We utilize argumentation-rich social discussions from the ChangeMyView subreddit as a source of unsupervised, argumentative discourse-aware knowledge.
We introduce a novel prompt-based strategy for inter-component relation prediction that compliments our proposed finetuning method.
- Score: 25.43442712037725
- License: http://creativecommons.org/licenses/by/4.0/
- Abstract: Identifying argument components from unstructured texts and predicting the
relationships expressed among them are two primary steps of argument mining.

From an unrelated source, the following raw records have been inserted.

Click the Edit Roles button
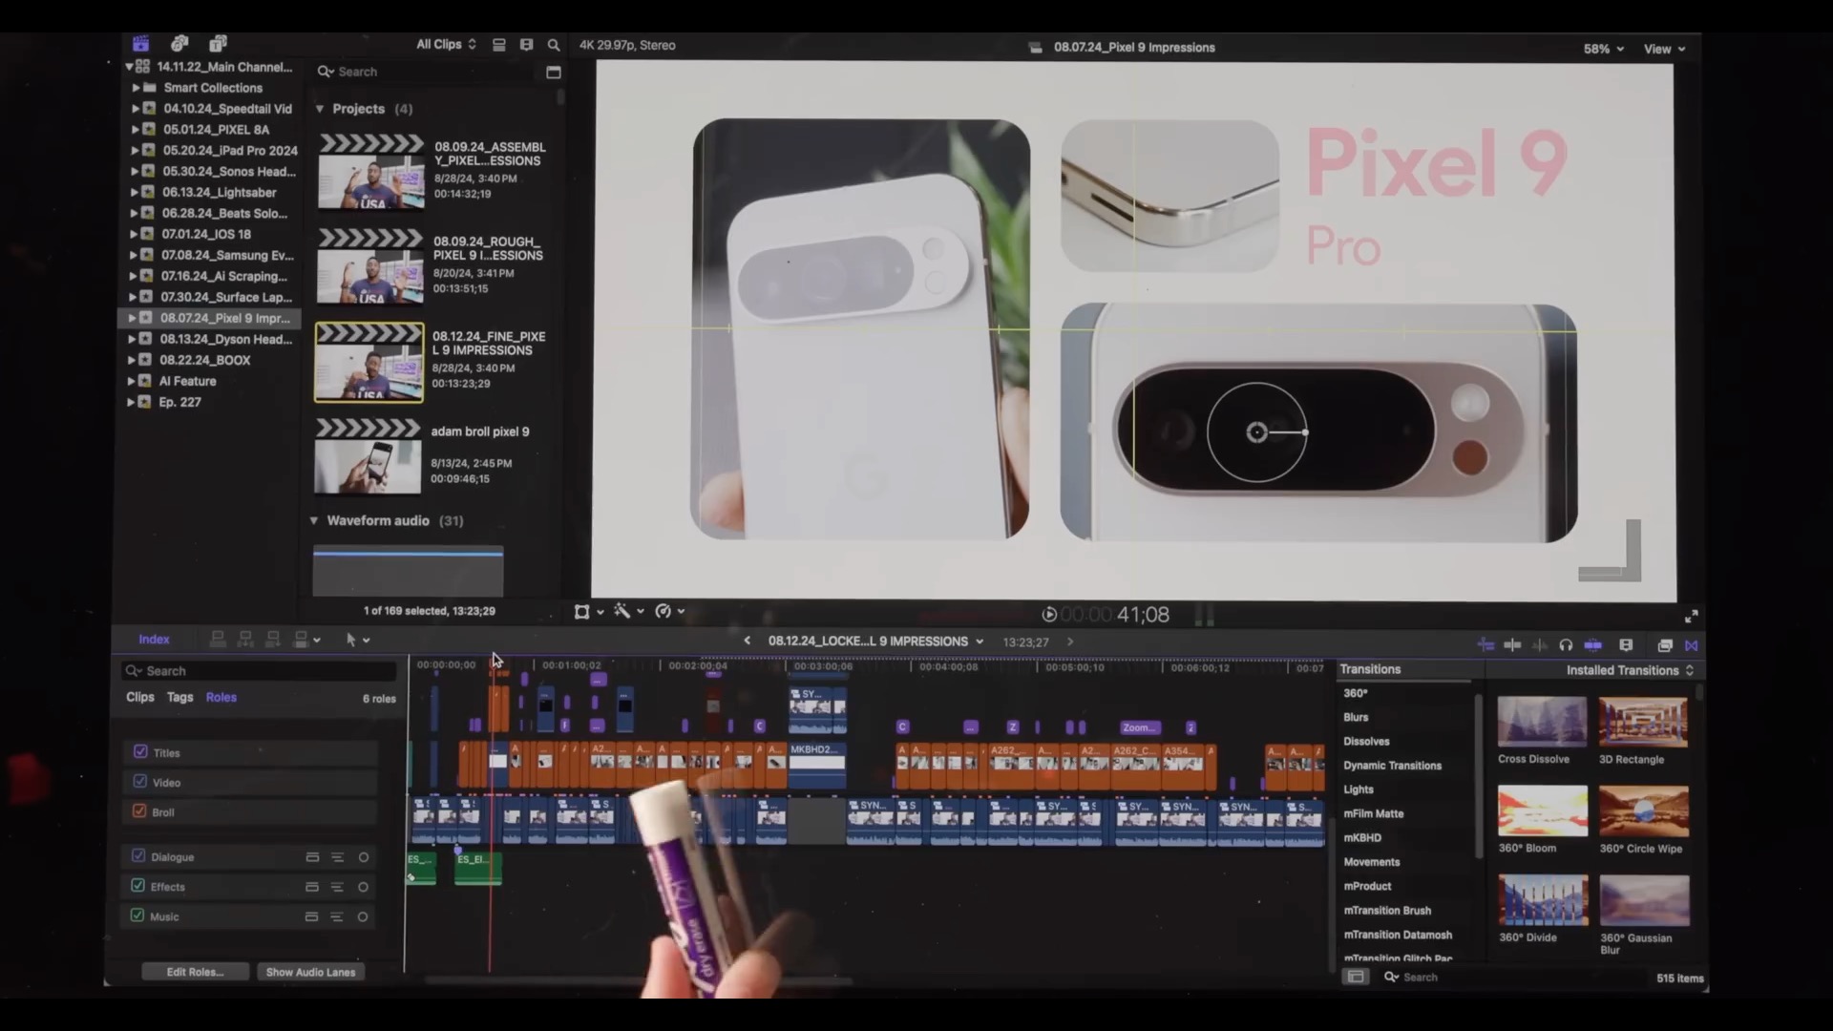The image size is (1833, 1031). point(195,972)
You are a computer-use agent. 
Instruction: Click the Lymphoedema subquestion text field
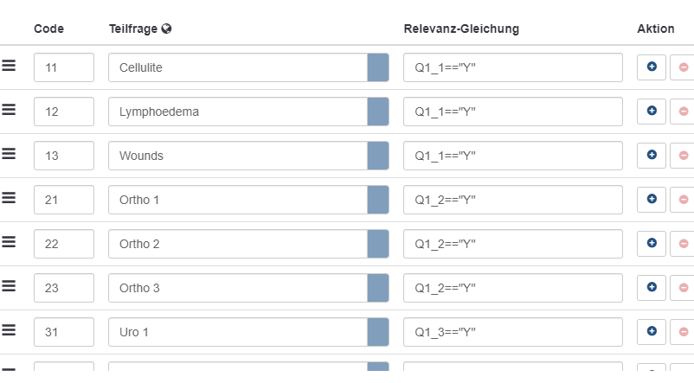click(x=238, y=112)
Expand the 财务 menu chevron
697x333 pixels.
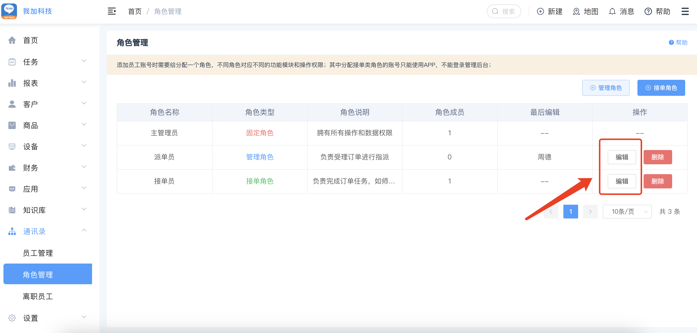[84, 167]
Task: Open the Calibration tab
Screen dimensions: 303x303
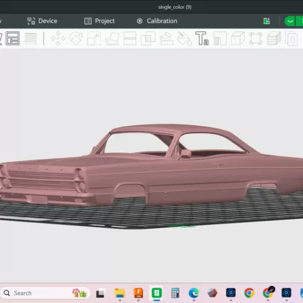Action: coord(157,21)
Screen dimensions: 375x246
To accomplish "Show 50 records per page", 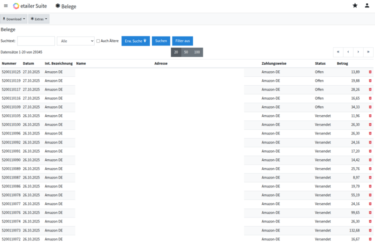I will coord(186,52).
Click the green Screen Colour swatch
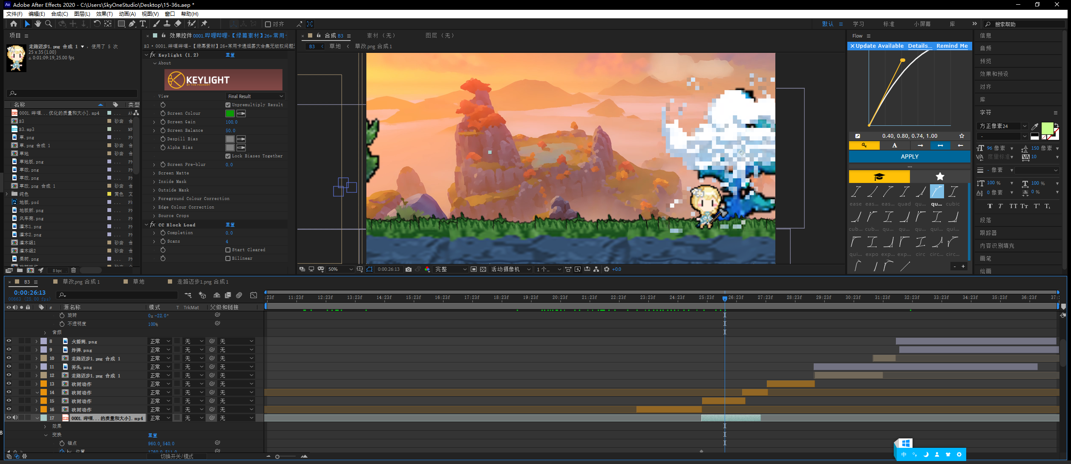1071x464 pixels. click(230, 113)
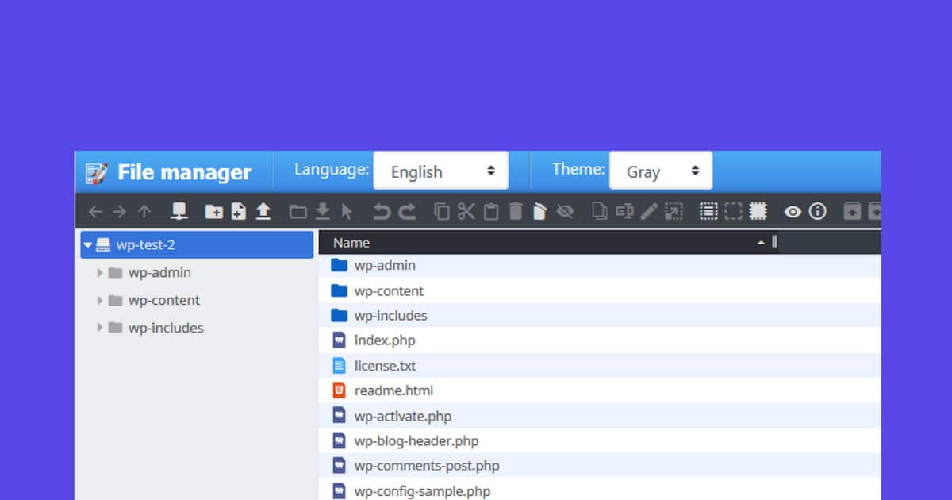Create a new file using the toolbar icon
The image size is (952, 500).
[x=238, y=211]
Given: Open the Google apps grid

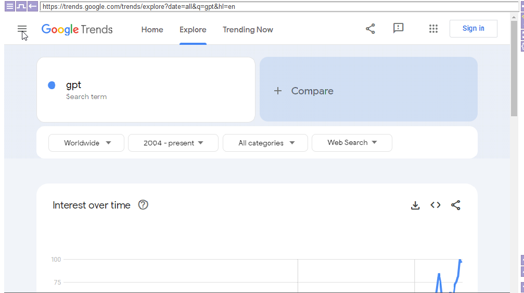Looking at the screenshot, I should pyautogui.click(x=433, y=29).
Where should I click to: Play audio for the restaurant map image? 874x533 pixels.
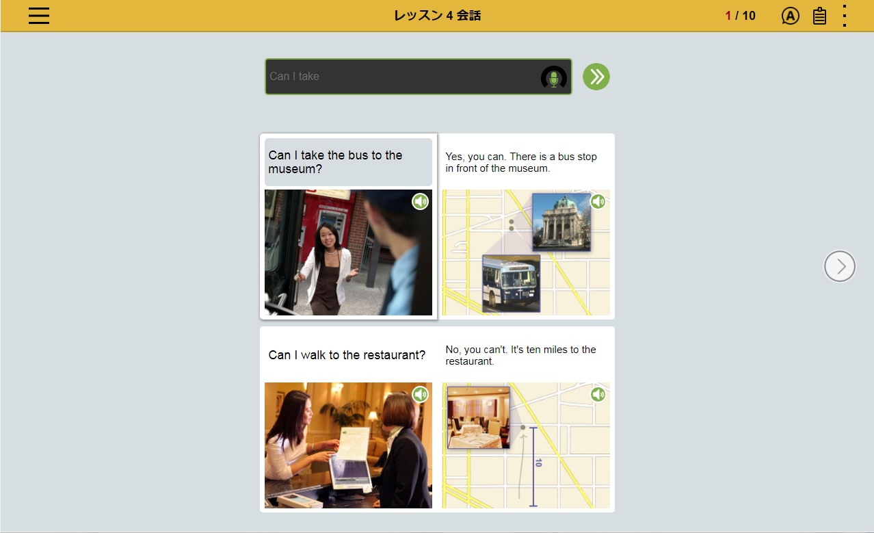(x=598, y=394)
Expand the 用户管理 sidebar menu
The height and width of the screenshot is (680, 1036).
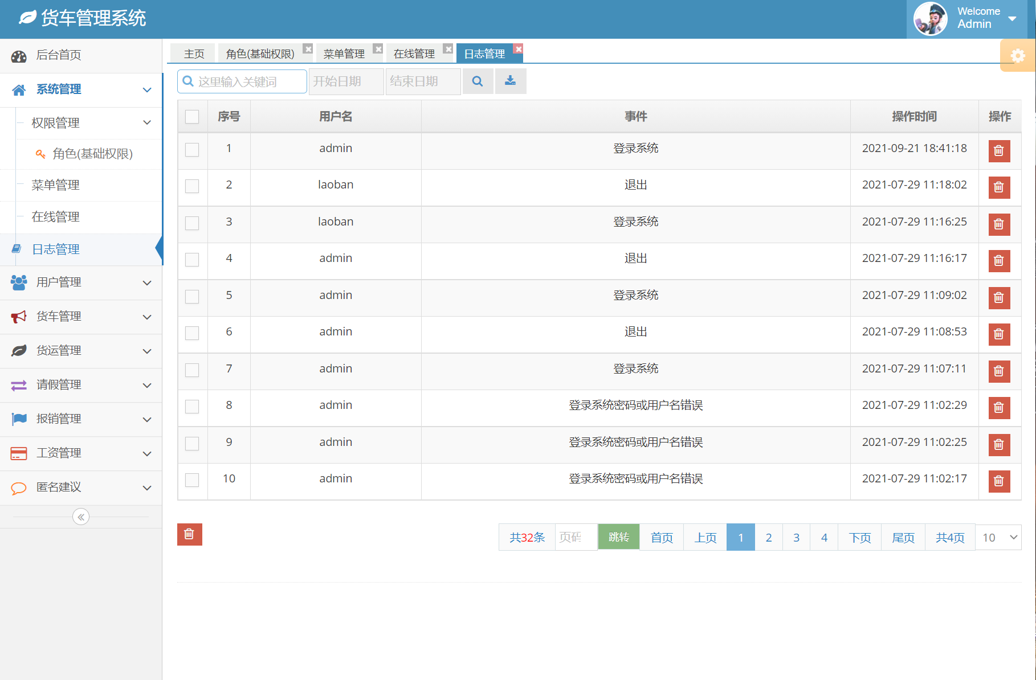tap(81, 282)
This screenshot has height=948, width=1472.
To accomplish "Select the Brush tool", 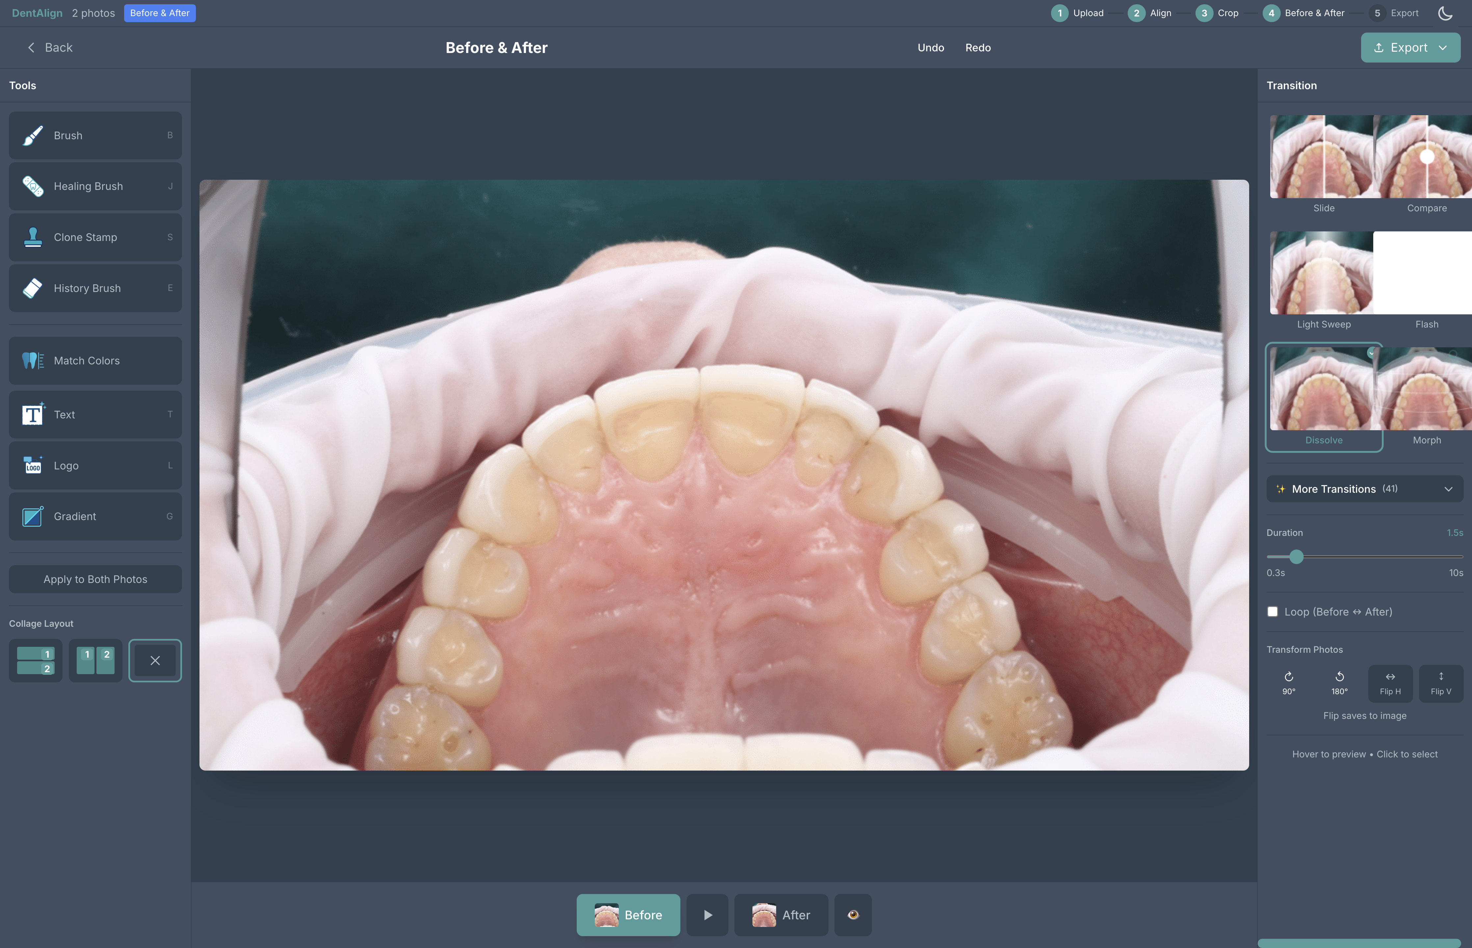I will tap(95, 135).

The intrinsic complexity of these tasks demands powerful learning models. While
pretrained Transformer-based Language Models (LM) have been shown to provide
state-of-the-art results over different NLP tasks, the scarcity of manually
annotated data and the highly domain-dependent nature of argumentation restrict
the capabilities of such models. In this work, we propose a novel transfer
learning strategy to overcome these challenges. We utilize argumentation-rich
social discussions from the ChangeMyView subreddit as a source of unsupervised,
argumentative discourse-aware knowledge by finetuning pretrained LMs on a
selectively masked language modeling task. Furthermore, we introduce a novel
prompt-based strategy for inter-component relation prediction that compliments
our proposed finetuning method while leveraging on the discourse context.
Exhaustive experiments show the generalization capability of our method on
these two tasks over within-domain as well as out-of-domain datasets,
outperforming several existing and employed strong baselines.